Found my old 3G while cleaning out a junk drawer the other week and I totally forgot how heavy it was

on a tangent, our family got the original 2G in 2008. then another 3GS on 2010 i think. later, i got a 3GS of my own in 2014~.

i still cannot get over the fact that i "miss" the typing on that form factor. i simply cannot explain it. the keyboard on that thing right till 3GS was a beauty and i have written many thousands of words worth of tomes and blogs and reports over the years.

since then i moved over to android because idevices got expensive and i still dont feel comfortable typing on a phone even today. my laptop has helped but i could type "with confidence" on that phone but now, my moto G30 current phone just doesn't cut it


Also consider recycling your old electronics, apparently it has great benefits: https://www.treehugger.com/why-recycle-cell-phones-1204065

Heavy? It weights the same as iPhone 12 mini.
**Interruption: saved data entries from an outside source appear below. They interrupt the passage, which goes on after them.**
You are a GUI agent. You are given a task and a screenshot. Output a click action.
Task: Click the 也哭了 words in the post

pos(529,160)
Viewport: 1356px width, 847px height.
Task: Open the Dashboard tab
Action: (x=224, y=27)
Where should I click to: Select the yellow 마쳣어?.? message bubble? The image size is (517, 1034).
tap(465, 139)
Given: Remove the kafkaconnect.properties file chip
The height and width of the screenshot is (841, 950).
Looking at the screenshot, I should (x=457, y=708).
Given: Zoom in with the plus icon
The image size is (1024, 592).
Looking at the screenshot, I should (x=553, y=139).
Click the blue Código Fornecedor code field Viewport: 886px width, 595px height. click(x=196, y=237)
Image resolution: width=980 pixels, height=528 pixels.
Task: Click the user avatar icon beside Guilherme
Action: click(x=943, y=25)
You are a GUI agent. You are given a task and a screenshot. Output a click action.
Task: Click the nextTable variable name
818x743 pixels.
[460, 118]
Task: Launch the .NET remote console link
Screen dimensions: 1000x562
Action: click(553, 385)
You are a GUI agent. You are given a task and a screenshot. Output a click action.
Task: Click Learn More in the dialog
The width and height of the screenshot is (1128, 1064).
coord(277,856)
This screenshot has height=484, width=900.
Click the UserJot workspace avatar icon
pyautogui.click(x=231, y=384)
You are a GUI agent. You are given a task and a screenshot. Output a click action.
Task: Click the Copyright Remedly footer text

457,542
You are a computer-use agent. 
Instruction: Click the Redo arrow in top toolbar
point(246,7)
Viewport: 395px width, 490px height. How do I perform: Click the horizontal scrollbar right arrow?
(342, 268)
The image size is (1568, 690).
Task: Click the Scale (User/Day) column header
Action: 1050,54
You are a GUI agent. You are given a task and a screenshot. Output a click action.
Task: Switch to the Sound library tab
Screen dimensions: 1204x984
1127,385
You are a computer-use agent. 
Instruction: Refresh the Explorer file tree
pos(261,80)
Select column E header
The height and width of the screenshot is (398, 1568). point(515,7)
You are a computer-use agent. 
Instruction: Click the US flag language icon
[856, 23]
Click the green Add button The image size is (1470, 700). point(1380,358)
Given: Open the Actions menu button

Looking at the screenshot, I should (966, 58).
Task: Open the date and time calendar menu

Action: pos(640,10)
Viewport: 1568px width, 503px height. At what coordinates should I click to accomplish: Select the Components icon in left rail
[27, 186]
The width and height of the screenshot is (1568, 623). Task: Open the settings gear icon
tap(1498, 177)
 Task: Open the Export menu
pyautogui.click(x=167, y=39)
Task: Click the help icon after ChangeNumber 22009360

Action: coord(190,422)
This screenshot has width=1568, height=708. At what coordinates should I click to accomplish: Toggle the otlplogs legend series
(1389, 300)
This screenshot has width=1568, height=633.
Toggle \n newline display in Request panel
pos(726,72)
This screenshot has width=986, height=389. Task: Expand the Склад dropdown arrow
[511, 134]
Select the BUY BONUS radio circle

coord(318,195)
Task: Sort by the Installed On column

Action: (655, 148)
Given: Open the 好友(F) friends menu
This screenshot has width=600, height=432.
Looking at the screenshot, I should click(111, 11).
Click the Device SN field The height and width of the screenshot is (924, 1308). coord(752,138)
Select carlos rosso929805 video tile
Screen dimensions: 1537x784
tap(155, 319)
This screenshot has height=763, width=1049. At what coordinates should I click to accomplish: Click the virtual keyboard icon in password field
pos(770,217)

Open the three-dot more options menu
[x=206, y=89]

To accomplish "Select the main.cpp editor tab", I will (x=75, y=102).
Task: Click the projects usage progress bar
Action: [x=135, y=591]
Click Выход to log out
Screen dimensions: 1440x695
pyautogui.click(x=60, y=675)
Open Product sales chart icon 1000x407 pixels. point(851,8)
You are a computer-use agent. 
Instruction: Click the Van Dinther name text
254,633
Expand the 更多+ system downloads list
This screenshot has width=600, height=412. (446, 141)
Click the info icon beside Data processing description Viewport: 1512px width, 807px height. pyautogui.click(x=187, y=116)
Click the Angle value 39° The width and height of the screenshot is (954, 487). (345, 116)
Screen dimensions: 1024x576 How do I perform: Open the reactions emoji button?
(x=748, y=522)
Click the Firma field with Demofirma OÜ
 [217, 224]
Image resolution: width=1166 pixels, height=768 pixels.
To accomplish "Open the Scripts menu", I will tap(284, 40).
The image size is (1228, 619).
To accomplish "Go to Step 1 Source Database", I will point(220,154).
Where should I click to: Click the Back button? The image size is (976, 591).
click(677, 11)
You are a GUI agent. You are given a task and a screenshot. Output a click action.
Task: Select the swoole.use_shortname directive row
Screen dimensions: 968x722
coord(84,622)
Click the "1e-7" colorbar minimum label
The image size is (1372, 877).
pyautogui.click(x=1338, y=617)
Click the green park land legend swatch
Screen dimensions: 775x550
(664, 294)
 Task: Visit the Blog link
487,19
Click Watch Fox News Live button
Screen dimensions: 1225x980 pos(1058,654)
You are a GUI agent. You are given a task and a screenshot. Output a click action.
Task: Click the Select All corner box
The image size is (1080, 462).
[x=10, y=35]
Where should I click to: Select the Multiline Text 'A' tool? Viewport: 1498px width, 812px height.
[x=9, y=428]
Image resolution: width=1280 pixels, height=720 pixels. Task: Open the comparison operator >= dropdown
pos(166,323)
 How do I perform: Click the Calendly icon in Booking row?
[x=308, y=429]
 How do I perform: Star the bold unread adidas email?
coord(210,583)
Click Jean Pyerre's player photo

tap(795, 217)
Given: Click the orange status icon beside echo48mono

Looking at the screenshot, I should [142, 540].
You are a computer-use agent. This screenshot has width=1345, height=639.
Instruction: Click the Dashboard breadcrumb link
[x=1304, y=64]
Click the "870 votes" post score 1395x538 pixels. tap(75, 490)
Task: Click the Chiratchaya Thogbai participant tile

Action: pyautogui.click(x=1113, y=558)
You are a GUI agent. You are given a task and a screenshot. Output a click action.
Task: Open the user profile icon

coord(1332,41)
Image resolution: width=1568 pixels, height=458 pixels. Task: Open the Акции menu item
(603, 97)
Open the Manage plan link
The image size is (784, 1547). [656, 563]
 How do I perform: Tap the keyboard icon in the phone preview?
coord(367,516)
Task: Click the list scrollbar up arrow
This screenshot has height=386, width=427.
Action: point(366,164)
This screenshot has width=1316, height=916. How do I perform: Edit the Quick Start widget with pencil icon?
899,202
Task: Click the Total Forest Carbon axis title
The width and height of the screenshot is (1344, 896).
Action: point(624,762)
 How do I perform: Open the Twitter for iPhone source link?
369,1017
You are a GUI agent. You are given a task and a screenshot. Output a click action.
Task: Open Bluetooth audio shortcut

I should probably have used the word compact instead. When I hold it I can feel the inertial weight when moving my hand in a way I don't do with my current iphone 13

“dense” perhaps.

It’s not heavy, the iPhone 13 pro is heavy!

Not sure if I'm allowed to post it here, but that company sent me a Game Boy Color version. It's a lovely piece of art, but with Game Boys back in high demand, a lot of people complained that I would support that company. Partly fueled by those people (and also my own curiosity), I took it apart and put it all back together and turned it into a functioning Game Boy again (and made a YouTube video). It was clear that the console had already had attempted fixes and repairs, but they couldn't get it to work. Kinda interesting, I thought.

This reminded me I have an old Blackberry that was never used. It would have never occurred me to frame it. Should be easy since it has no glued parts.

> In the end I just think it’s a lovely piece of contemporary art, I like it and I love to give it a glance sometimes

I think it’s cool and I’m glad he likes it, but contemporary art it is not.


You can tell that the author really knows art, because his apartment looks just like an art gallery.